Prime Minister Justin Trudeau, however, claims that many of the legal challenges will “disappear” if the federal government owns the Trans Mountain pipeline.
“The project became too risky for a commercial entity to go forward with it, that’s what Kinder Morgan told us,” Trudeau told Bloomberg News Tuesday afternoon, adding that his government would “ensure” that the project gets built in order to “get our resources to new markets.”
Two months ago, Houston-based pipeline builder Kinder Morgan put the Trans Mountain expansion project on hold, citing growing protests and opposition from the B.C. government, as an untenable situation for the company’s bottom line. The project is three years behind schedule, and Kinder Morgan has already spent $1.1 billion on it. Attempts by the federal government to incentivize Kinder Morgan to stay the course by offering a sizeable compensation for the project were brushed aside by company management.
"The problem isn’t that Kinder Morgan ran out of money. They were not broke, they were exiting the project because of political objections to it. Today’s decision does not address that issue," Ian Lee, Associate Professor at Carleton University’s Sprott School of Business told VICE News. “They determined that the political risks were too great, they had no problem with the financial risks.”

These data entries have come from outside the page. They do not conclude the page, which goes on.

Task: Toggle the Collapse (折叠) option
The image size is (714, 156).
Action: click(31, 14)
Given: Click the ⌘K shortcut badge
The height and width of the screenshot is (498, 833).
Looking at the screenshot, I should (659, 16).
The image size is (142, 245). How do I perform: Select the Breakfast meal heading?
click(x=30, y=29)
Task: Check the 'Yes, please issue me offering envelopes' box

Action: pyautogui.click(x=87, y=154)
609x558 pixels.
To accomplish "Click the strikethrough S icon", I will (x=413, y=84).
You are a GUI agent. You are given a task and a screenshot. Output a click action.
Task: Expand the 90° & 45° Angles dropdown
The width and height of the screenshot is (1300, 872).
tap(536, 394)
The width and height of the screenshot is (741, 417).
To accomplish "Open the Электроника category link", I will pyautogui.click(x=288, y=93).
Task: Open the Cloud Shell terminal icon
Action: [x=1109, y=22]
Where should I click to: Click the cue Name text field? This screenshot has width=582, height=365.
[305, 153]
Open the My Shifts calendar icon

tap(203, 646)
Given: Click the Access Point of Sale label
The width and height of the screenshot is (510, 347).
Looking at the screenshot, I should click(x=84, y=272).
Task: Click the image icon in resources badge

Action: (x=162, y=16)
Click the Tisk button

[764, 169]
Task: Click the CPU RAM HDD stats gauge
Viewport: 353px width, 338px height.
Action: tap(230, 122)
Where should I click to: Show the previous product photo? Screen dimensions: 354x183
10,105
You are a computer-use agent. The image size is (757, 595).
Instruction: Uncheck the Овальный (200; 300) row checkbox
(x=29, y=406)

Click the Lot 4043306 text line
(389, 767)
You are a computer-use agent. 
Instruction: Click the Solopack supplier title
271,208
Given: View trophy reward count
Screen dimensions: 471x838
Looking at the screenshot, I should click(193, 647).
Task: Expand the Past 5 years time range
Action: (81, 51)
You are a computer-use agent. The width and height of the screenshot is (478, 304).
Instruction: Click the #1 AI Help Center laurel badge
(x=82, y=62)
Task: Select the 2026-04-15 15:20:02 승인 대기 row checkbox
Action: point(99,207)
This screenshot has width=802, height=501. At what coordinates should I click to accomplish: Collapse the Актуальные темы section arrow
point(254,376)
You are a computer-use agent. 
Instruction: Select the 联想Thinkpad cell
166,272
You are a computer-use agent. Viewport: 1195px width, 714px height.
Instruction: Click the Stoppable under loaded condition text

It is theoretically possible that the government could make some money by owning the pipeline project — if construction is complete and the pipeline is sold to a third party at a profit, that would perhaps justify the $4.5 billion investment of tax dollars.
"The only serious solution that’s going to carry the day is First Nation ownership of the pipeline."
But that scenario is unlikely, says Lee, who believes that the Liberal party only chose to bail out Kinder Morgan because they had run out of options after guaranteeing Canadians that the pipeline would be built. “Liberals are realizing they are extremely vulnerable on this issue and they needed a bold stroke to show the people that they were doing something to make this happen. This is purely political.”
Mertins-Kirkwood agrees, though he says that he’s still struggling to understand the political calculus. “I get that the government is making the oil industry happy, I get that they’re making Albertans happy, but they’re losing out on Liberals who care about meeting our climate change goals and many voters in BC for that matter.”
Lee believes that any kind of real solution to the Trans Mountain issue will have to come from First Nations involvement in the project. “The only serious solution that’s going to carry the day is First Nation ownership of the pipeline. If you can bring Indigenous leaders on board and say that you’re complete owners of the pipeline now, that might help.”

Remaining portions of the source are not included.